Friday, January 09, 2004

The Administration wants to go back to the Moon. That's good. Apparently, however, the Administration, in doing so, will at least temporarily eliminate our manned space flight capability, end investment in the space station, keep the project controlled completely in-house through NASA, and use an Apollo Plus methadology in doing so. That strikes me as very, very bad.

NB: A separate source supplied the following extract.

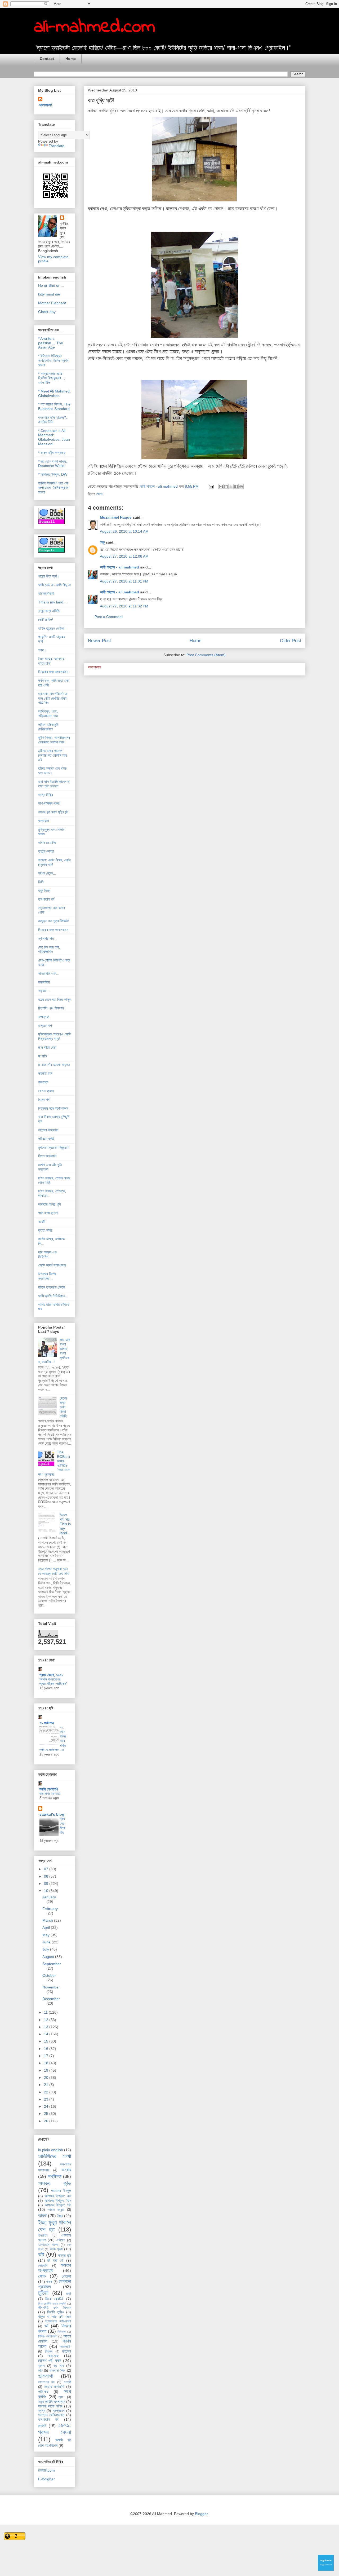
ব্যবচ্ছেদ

Consider the difficulties in getting federal appropriations for such an increased effort, in light of the ongoing problems funding the space station, and the consistent lowering of the NASA budget. Why would we cut off our nose to spite our face by leaving the space station out in the cold, when it could be a Moon/Mars staging point. Also, the current NASA ethic strikes me as incompatible with the spirit of exploration ncessary for this concept, which is literally the "Wagon Train to the Stars" idea. Furthermore, to make such a massive effort workable, it seems to me that business and industry, i.e., the private players, have to have an incentive to invest in the effort; there's just not enough government money available, and the national mindset may not be as supportive of a Moon shot now as it was 40 years ago (race to space, beat the Russians, and so forth). Many decades ago, Robert Heinlein wrote about "The Man Who Sold the Moon." If manned space exploration is to succeed on any kind of reasonable basis, we must sell it as a society to our society, and not as another insular government agency raison d'etre.

Is this initiative the Administration's way to get NASA's juices flowing again? If so, it's like going to England to get to California: taking the wrong direction.